Струан подумал о Мауссе. Маусс нравился ему как человек, и он жалел его. Ему опять вспомнились слова Сары. Да, признался он себе, ты использовал Вольфганга много раз и для разных целей. Но взамен ты дал ему то, что ему было нужно – возможность обращать язычников. Без тебя он уже давным-давно был бы мертв. Без тебя… ладно, оставь это пока. Маусс идет к спасению своей собственной дорогой. Пути Господни поистине неисповедимы.
– Кто знает, Варгаш? Возможно, Хун Хсу-чьюн действительно тот, за кого себя выдает. В любом случае, – добавил он, видя, как возмущенно вскинул голову Варгаш, – я согласен с вами. Это не смешно. Я поговорю с Вольфгангом. Благодарю вас за то, что вы сказали мне об этом.
Варгаш смущенно прокашлялся.
– Как вы думаете, сеньор, не мог бы я взять отпуск на всю следующую неделю? Эта жара и… ну, я бы очень хотел повидать семью.
– Конечно. Возьмите две недели, Варгаш. И я полагаю, будет хорошо, если у португальской общины появится свой собственный Клуб. Я устрою подписку. Вы назначаетесь его временным казначеем и секретарем. – Струан написал несколько слов в блокноте и, оторвав лист, протянул его Варгашу. – Вот, можете получить по нему прямо сейчас. – Это был чек на предъявителя на тысячу гиней.
Варгаш был поражен:
– Благодарю вас, сеньор.
– Не за что, – ответил Струан. – Без поддержки португальской общины у нас не было бы здесь и общины британской.

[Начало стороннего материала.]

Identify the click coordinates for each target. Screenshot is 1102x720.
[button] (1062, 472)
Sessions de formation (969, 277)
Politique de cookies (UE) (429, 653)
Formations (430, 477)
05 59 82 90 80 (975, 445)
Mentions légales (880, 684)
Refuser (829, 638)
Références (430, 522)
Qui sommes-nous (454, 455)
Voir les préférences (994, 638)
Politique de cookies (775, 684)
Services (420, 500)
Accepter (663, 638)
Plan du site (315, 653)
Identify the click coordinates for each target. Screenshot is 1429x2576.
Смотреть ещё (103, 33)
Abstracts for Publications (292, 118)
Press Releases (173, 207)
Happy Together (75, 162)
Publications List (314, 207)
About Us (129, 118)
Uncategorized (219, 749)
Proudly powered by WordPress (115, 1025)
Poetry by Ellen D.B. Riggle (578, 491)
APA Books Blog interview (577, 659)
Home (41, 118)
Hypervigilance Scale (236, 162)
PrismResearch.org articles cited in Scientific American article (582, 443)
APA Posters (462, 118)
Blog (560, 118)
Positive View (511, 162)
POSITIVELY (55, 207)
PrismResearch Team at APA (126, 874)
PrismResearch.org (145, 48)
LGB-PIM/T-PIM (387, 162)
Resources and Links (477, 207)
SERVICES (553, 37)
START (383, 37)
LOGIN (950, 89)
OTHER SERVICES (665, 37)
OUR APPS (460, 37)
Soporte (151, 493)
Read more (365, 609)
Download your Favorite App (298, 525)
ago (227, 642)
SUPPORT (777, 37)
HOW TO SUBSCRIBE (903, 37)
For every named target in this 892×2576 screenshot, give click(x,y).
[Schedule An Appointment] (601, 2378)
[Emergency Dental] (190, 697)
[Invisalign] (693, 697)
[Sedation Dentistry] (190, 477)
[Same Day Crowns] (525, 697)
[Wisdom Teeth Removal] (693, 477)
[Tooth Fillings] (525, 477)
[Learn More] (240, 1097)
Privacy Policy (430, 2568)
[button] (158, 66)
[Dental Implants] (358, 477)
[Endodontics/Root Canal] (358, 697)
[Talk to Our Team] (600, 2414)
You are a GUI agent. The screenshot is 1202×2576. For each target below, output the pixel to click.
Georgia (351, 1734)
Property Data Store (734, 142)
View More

– Но, сеньор, конечно, эта новость… эта статья! Гонконгу конец. Корона отвергла договор. Удвоить количество рабочих рук? Тысяча гиней на Клуб? Я не понимаю.
– Гонконг будет жить, пока на нем остается хотя бы один торговец, а в его гавани стоит хотя бы одно судно. Не волнуйтесь. Мне что-нибудь просили передать?
– Заходил мистер Скиннер. Он бы хотел встретиться с вами в удобное для вас время. И Гордон Чен тоже.
– Известите Скиннера, что я заеду к нему сегодня вечером. И Гордона – с ним я увижусь на «Отдыхающем Облаке» в восемь часов.
– Слушаюсь, сеньор, кстати, еще одна новость. Вы помните Рамсея? Того матроса, который дезертировал? Так вот, все это время он прятался в горах, как отшельник. В пещере на Пике. Жил тем, что крал пищу из рыбацкой деревушки у Абердина. Кажется, он изнасиловал там нескольких женщин, и китайцы связали его и передали властям. Вчера был суд. Сто плетей и два года каторжных работ.
– С тем же успехом они могли его и повесить, – заметил Струан. Два года он все равно не протянет. – Попав в тюрьму, человек терял надежду выйти оттуда живым. Жестокость, царившая там, не поддавалась описанию.
– Да. Ужасно. Еще раз благодарю вас, сеньор. Наша община будет вам очень признательна.